**Data records**

■ ■ ■ ■

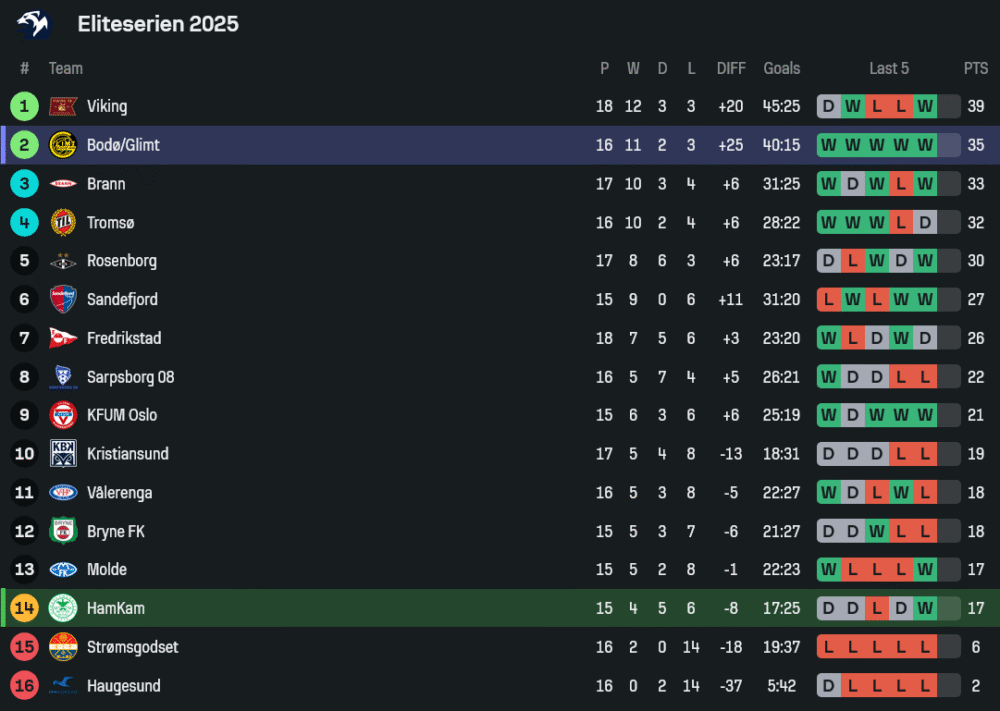The image size is (1000, 711).
Task: Click the Kristiansund club crest
Action: click(63, 454)
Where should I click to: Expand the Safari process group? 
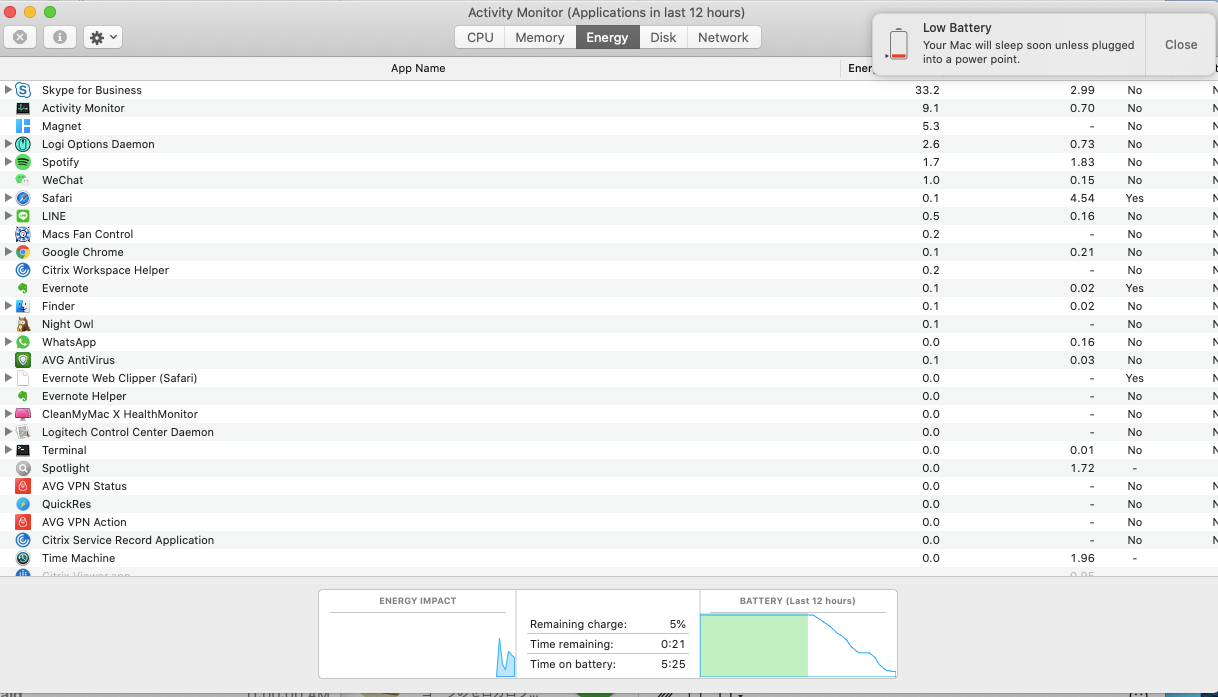9,198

■ ■ ■ ■

**What to do**
A word-for-word repeat is expected of the lines from the one with "Where should I" to the end of the data, both included; pictures are not part of it.

**Result of the task**
Where should I click to: Expand the Safari process group? 
9,198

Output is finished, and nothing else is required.